Original Traceback (most recent call last):
File "/opt/homebrew/lib/python3.12/site-packages/torch/utils/data/_utils/worker.py", line 309, in _worker_loop
data = fetcher.fetch(index) # type: ignore[possibly-undefined]
^^^^^^^^^^^^^^^^^^^^
File "/opt/homebrew/lib/python3.12/site-packages/torch/utils/data/_utils/fetch.py", line 55, in fetch
return self.collate_fn(data)
^^^^^^^^^^^^^^^^^^^^^
File "/opt/homebrew/lib/python3.12/site-packages/torch/utils/data/_utils/collate.py", line 317, in default_collate
return collate(batch, collate_fn_map=default_collate_fn_map)

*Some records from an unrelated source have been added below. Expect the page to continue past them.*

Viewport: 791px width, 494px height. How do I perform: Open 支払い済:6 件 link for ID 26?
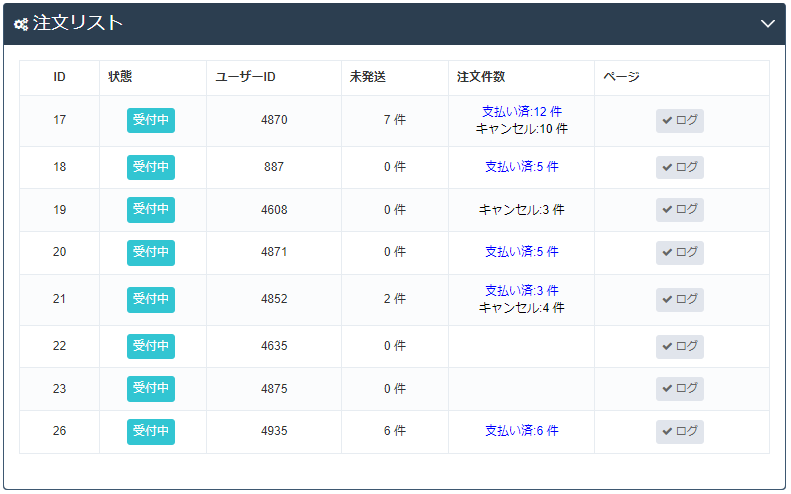click(x=521, y=431)
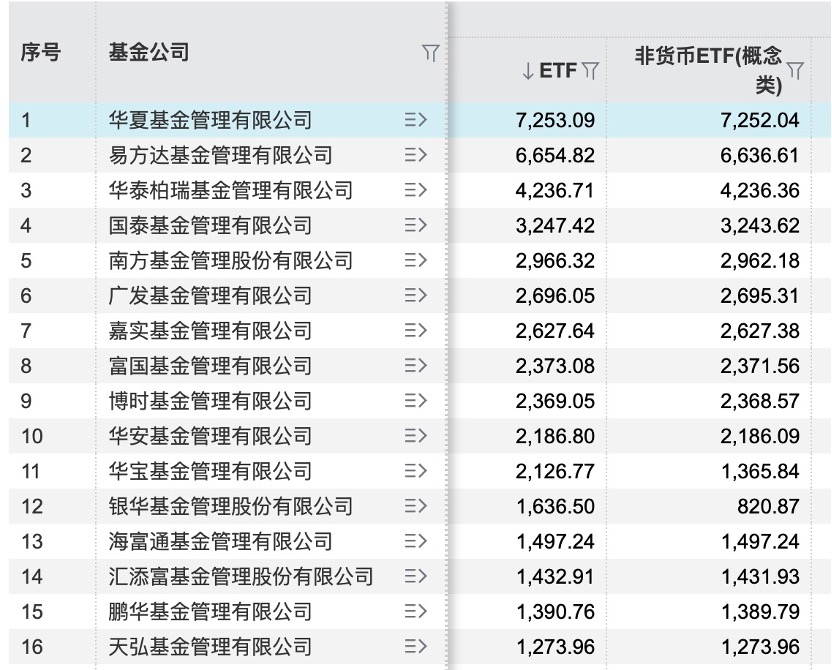The width and height of the screenshot is (832, 670).
Task: Open 华安基金管理有限公司 company link
Action: tap(210, 436)
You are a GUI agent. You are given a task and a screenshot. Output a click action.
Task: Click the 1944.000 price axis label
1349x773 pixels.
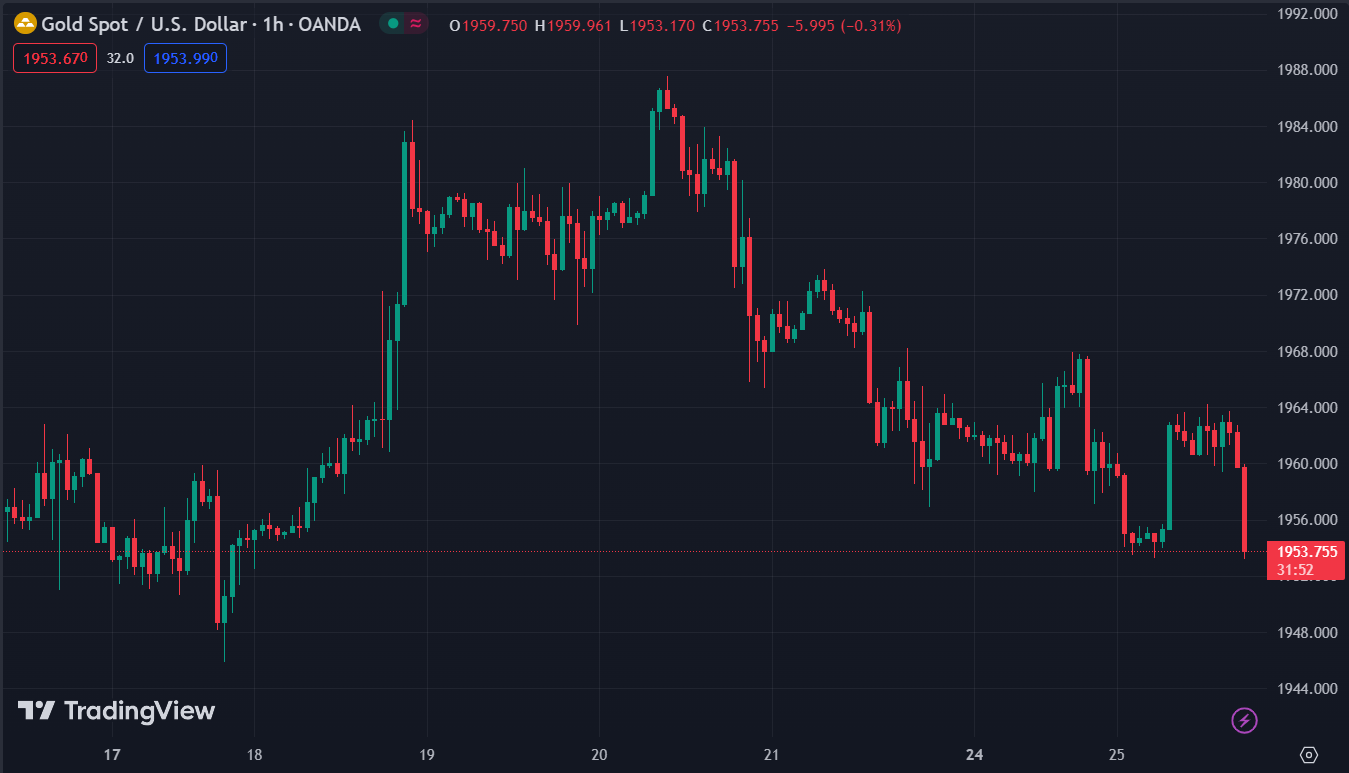pos(1308,689)
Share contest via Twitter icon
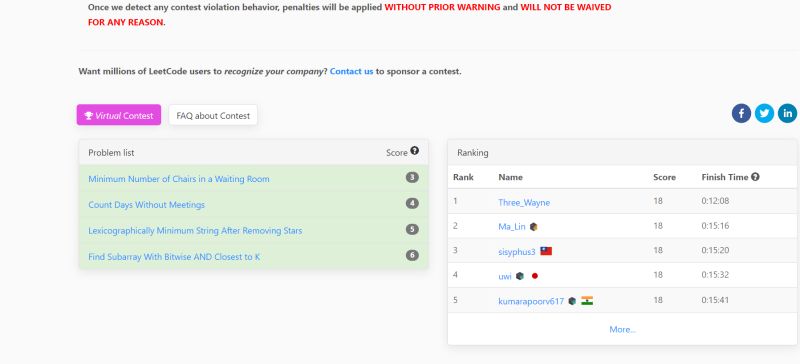Image resolution: width=800 pixels, height=364 pixels. pyautogui.click(x=764, y=113)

^^^^^^^^^^^^^^^^^^^^^^^^^^^^^^^^^^^^^^^^^^^^^^^^^^^^^
File "/opt/homebrew/lib/python3.12/site-packages/torch/utils/data/_utils/collate.py", line 174, in collate
return [collate(samples, collate_fn_map=collate_fn_map) for samples in transposed] # Backwards compatibility.
^^^^^^^^^^^^^^^^^^^^^^^^^^^^^^^^^^^^^^^^^^^^^^^
File "/opt/homebrew/lib/python3.12/site-packages/torch/utils/data/_utils/collate.py", line 142, in collate
return collate_fn_map[elem_type](batch, collate_fn_map=collate_fn_map)
^^^^^^^^^^^^^^^^^^^^^^^^^^^^^^^^^^^^^^^^^^^^^^^^^^^^^^^^^^^^^^^
File "/opt/homebrew/lib/python3.12/site-packages/torch/utils/data/_utils/collate.py", line 214, in collate_tensor_fn
return torch.stack(batch, 0, out=out)
^^^^^^^^^^^^^^^^^^^^^^^^^^^^^^
RuntimeError: stack expects each tensor to be equal size, but got [3, 154, 220] at entry 0 and [3, 132, 126] at entry 1
For example, imagine that we want to identify animal species based on their eye, then we will need to either use large resolution input images or to crop the images to the eye region. Here we will do it manually.
[ ]:
# load properly cropped data:
transform = transforms.Compose([
transforms.Resize((32,32)),
transforms.ToTensor(),
transforms.Normalize((0.5, 0.5, 0.5), (0.5, 0.5, 0.5))
])
batch_size = 3
trainset = torchvision.datasets.ImageFolder(root='./data/my_data_crops/train',
transform=transform)
trainloader = torch.utils.data.DataLoader(trainset, batch_size=batch_size,
shuffle=True, num_workers=2)
classes = ('cat1', 'cat2', 'cat3')
# get some random training images
dataiter = iter(trainloader)
images, labels = next(dataiter)
# show images
imshow(torchvision.utils.make_grid(images))
# print labels
print(' '.join(f'{classes[labels[j]]:5s}' for j in range(batch_size)))
Notes
There is a lot that can go wrong just here, when preparing the data for neural network training. This is why it is important to visualize the data and check if it is being loaded correctly.
Always check your steps and make sure that the data is being loaded correctly. This will save you a lot of time from debugging.